Gordon Rayner is The Telegraph’s political editor, today his byline was on a story claiming that “new advertisements have started appearing yesterday following criticism that the Government slogan was too vague”. An astonished government source tells Guido “Gordon is a moron, Telegraph executives helped devise the campaign, taxpayers just paid for it”.
It is not a government campaign, it is a backdoor subsidy for financially desperate newspapers to keep them alive. The campaign was created by the dead tree press trade body Newsworks, who explain in a press release:
“Branded content ran in today’s papers and online with the words “keep our distance, wash our hands, think of others and play our part” highlighted the heartfelt stories that show how the country is working together.

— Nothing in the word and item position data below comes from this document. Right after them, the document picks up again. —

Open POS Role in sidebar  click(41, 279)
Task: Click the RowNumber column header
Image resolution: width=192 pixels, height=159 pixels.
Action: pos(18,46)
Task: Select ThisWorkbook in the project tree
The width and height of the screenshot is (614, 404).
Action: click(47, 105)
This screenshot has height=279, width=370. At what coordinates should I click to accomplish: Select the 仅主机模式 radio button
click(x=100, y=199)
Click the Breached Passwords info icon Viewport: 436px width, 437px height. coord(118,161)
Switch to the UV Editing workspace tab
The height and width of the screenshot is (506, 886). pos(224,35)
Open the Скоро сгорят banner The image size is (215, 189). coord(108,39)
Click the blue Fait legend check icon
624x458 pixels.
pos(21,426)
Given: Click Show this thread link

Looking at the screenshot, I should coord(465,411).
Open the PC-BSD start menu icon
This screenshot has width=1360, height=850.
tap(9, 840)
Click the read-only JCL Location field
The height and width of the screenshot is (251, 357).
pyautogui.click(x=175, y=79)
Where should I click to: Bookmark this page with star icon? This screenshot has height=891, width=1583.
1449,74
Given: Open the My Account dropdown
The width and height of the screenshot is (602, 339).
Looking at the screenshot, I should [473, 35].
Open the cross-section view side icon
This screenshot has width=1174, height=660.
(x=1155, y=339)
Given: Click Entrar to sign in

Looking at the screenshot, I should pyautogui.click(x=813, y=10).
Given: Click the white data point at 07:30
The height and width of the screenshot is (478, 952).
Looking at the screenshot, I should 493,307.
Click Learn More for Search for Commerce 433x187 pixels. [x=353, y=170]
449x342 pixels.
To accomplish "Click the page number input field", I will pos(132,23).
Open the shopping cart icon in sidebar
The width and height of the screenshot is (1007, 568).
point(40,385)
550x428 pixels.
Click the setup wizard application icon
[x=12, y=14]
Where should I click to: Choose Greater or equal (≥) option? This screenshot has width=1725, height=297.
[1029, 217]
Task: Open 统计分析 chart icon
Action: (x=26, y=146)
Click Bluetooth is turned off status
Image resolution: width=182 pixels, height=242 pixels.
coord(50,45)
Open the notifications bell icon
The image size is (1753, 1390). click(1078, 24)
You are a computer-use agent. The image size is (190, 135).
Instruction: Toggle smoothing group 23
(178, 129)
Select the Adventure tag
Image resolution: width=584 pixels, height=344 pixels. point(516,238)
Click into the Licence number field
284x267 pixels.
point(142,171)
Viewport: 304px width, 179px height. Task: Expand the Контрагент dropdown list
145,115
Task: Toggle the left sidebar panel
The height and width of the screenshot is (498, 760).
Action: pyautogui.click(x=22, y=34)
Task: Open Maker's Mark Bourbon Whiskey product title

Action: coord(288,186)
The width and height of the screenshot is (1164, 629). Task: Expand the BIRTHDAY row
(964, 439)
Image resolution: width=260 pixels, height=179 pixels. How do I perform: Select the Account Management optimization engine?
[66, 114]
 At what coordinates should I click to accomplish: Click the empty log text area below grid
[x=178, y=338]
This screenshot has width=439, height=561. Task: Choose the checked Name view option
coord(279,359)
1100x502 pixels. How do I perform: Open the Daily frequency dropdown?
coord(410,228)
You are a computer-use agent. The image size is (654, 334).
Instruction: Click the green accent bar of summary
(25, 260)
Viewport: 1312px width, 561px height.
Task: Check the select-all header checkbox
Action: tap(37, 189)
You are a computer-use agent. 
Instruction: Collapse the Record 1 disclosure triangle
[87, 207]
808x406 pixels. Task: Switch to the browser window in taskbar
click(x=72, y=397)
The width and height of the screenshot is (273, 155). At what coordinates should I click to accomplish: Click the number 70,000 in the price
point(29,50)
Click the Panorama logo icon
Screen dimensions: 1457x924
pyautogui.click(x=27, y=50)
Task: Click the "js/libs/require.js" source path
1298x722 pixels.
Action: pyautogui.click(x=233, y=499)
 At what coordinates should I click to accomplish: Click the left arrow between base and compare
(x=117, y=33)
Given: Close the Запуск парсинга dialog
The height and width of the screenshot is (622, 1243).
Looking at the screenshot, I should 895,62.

Sponsored stories include everything from a school trust delivering food hampers to the families most at need in Yorkshire (via the The Telegraph) to a team of engineers aiming to supply an incredible 10,000 ventilators within 100 days to hospitals across the country, something that would have normally taken over two years (via Kent Online).
The “All in, all together” campaign idea was developed by the newspaper industry as a way of delivering government communications in an intimate, human and compassionate tone that readers can relate to.”
Slagging off an advertiser in these financially challenging times for newspapers is brave. Slagging off the government for a campaign your own paper helped create is special…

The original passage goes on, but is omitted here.